Walter Van den Acker said...

Michael

I do not smuggle in duty at all. X is good means that doing X is good. In the case of the young man, both his options are good, so none of them is 'right' (or both are).
It's simply a matter of definitions. If libertarian free will is coherent, I can choose to do Y instead of X, and if Y is bad, then I have made a bad choice.

A moral theory does not need duty and it most certainly doesn't need extremely ambiguous notion like 'praiseworthy' and ' culpable'.



Michael Gonzalez said...

Even if "doing X is good" that doesn't meant that doing X is right. On a theory with no duty there is no right or wrong behavior. You say "I have made a bad choice", and again there is a serious danger of equivocation (I won't accuse you of doing it intentionally, but I'd be surprised if you weren't aware of it). "I made a bad choice" usually means "I made a wrong choice" or, at least, "an incorrect choice", which you can't get without duty. All you can get is that they have made the choice to do what is morally bad. So what?

Now, it is quite natural to go from "what they are doing is morally bad" to "they shouldn't do that" or "it was a wrong choice", but that's duty again.

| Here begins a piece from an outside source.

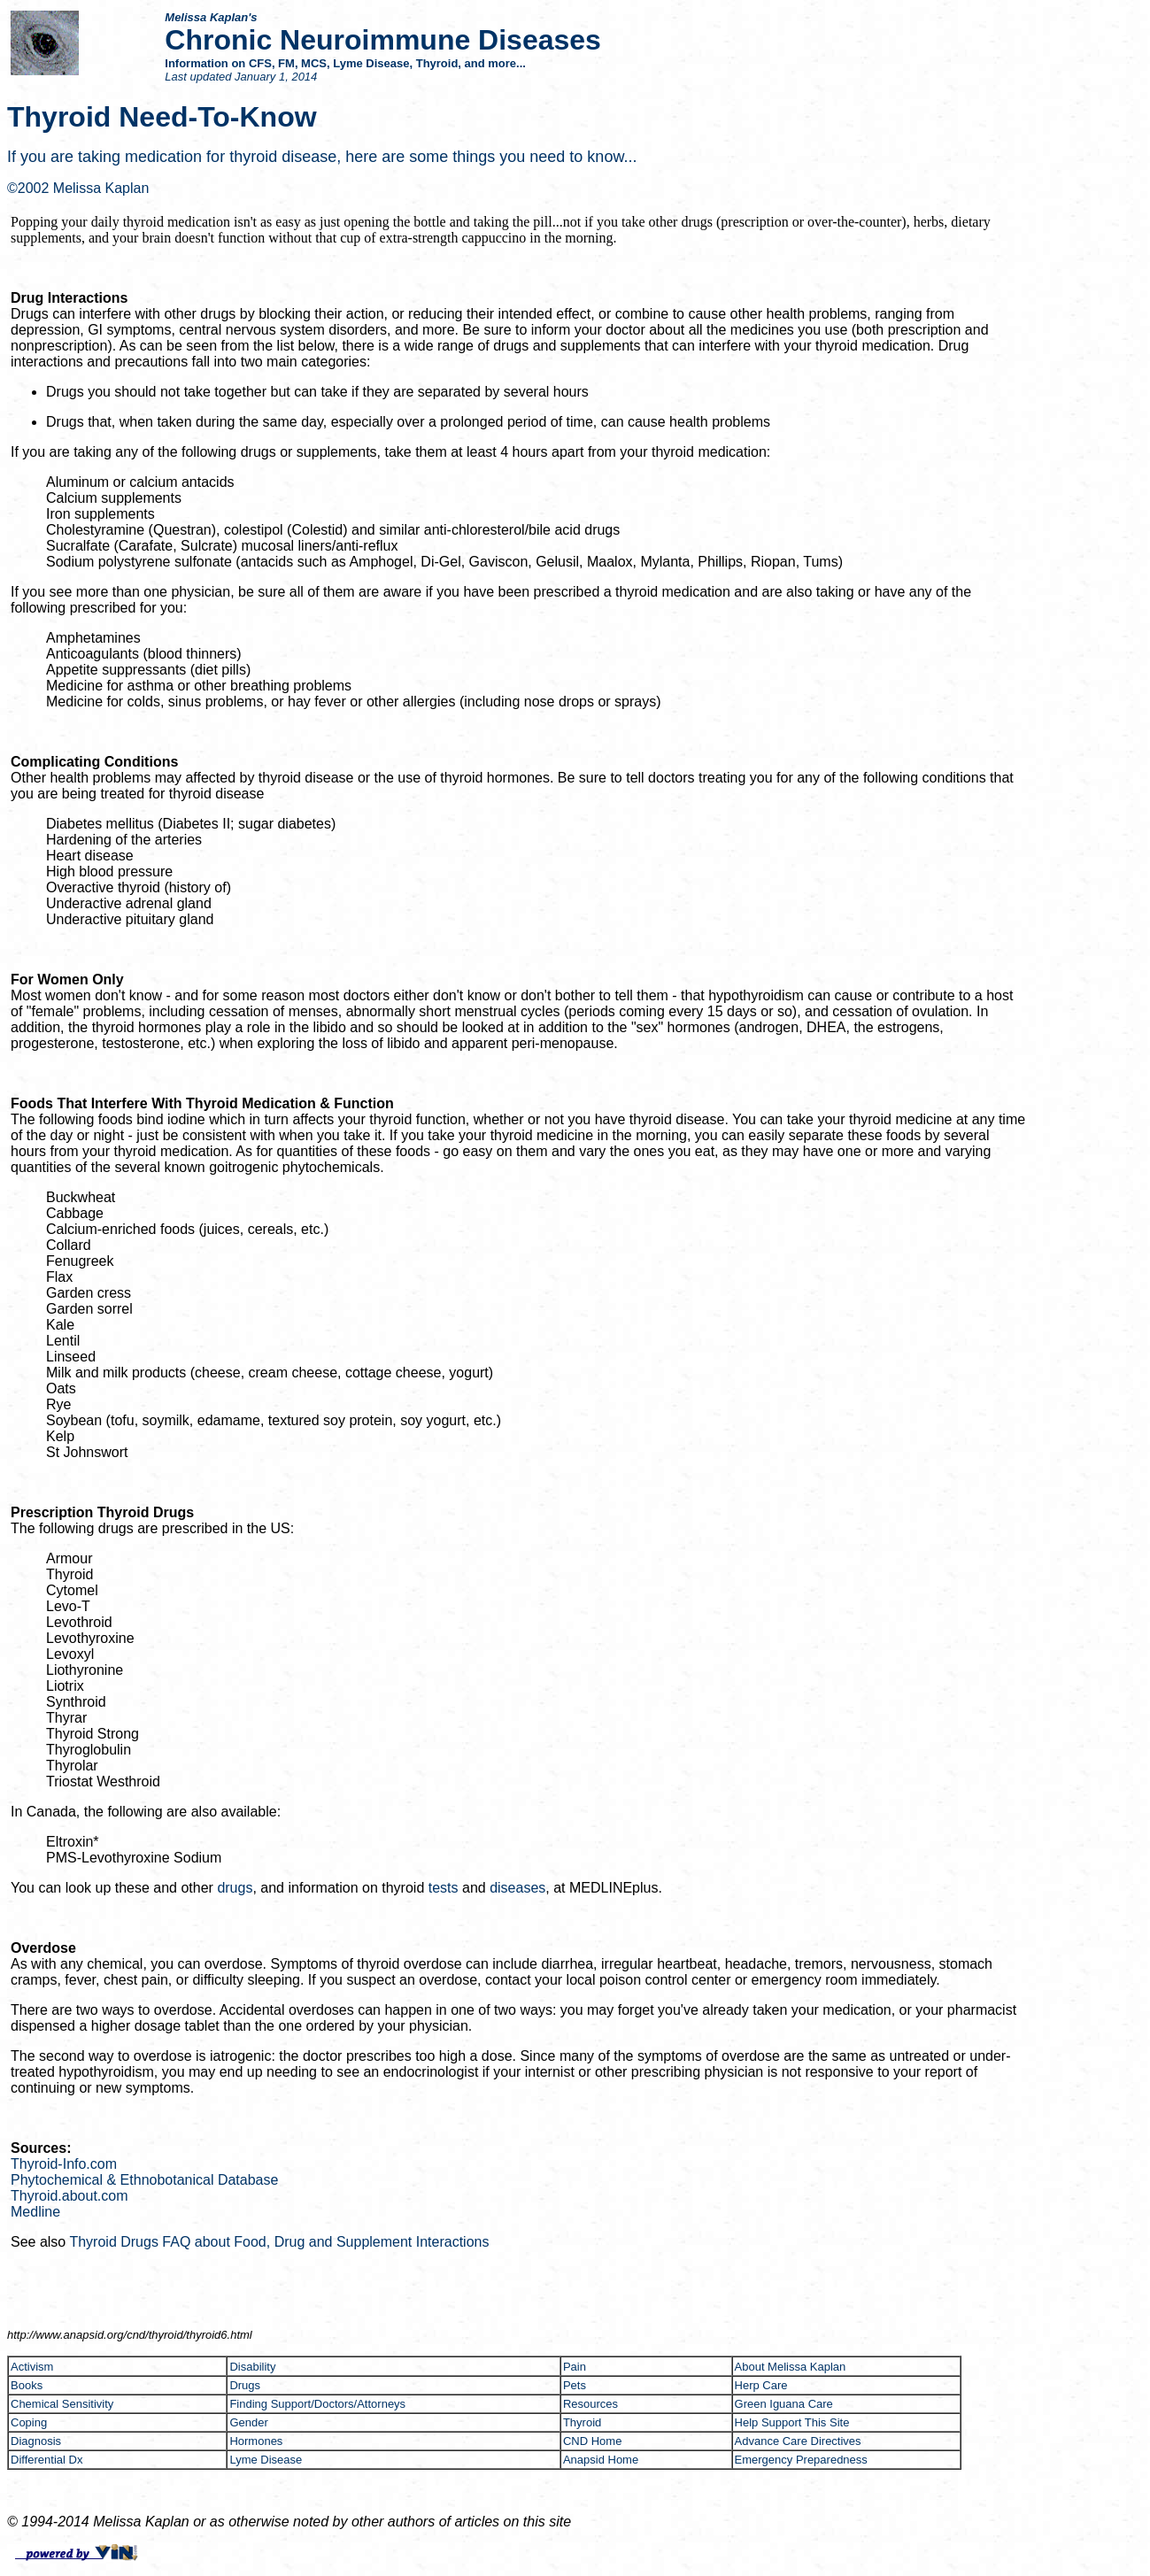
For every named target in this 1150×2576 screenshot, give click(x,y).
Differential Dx (46, 2459)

Walter Van den Acker said...

Michael

Doing X is good means doing X is right. That's because I define it that way. It has nothing to do with duty.
Simply, what is good is what is right. A wrong choice is a choice for something that isn't good. No duty involved anywhere.

Michael Gonzalez said...

Walter,

That's just conflating what is normally called "value" with what is normally called "duty" (whether you use the term or not). That something is good carries no weight at all as to what I ought to do. Adding in that I ought to constrain my behavior so as to pursue good things and avoid bad ones is a statement of moral duty, whether you like it or not. Further delimiting my choices among the various goods is also a matter of "oughts" or "duties".

When asking "what should I do" in a situation or with my life course, it is not enough to just point to all the goods (including beauty, self-expression, generosity, prudence, mercy, justice, etc... many of which will often be at odds with each other). And why pursue the good at all? Or why all the time? Against what standard is it incorrect to do some bad things when I feel like it?

Alexander R Pruss said...

Michael:

That's controversial. One might reduce the right and the wrong to the good and bad. I think it is an attractive view to claim that a wrong action just is an action that is bad, in the sense of being flawed as an action. That doesn't mean that one can reduce the right and the wrong to the action's effects being good or bad, of course.

I think the attractive view is false, because not every kind of badness of an action qua action is a moral badness. For instance, an action is flawed if it is unsuccessful. But being unsuccessful doesn't make it wrong.

It is, no doubt, true that an action is wrong if and only if it is morally bad. But that's not going to be much of a reduction.

Walter Van den Acker said...

Michael

What Alex said. If we reduce the right and the wrong to the good and the bad, morality is compatible with determinism.

Alex

My suggestion would be that actions that are intrinsically bad are 'wrong'. That is, we use 'wrong' as a synonym for 'intrinsically bad'. I do not know if we don't consider the action's effect, intrinsic badness makes any sense, but defining 'intrinsically bad' would be a problem for any moral theory.
Anyway, my point was that it is not obvious that morality necessarily requires indeterminism.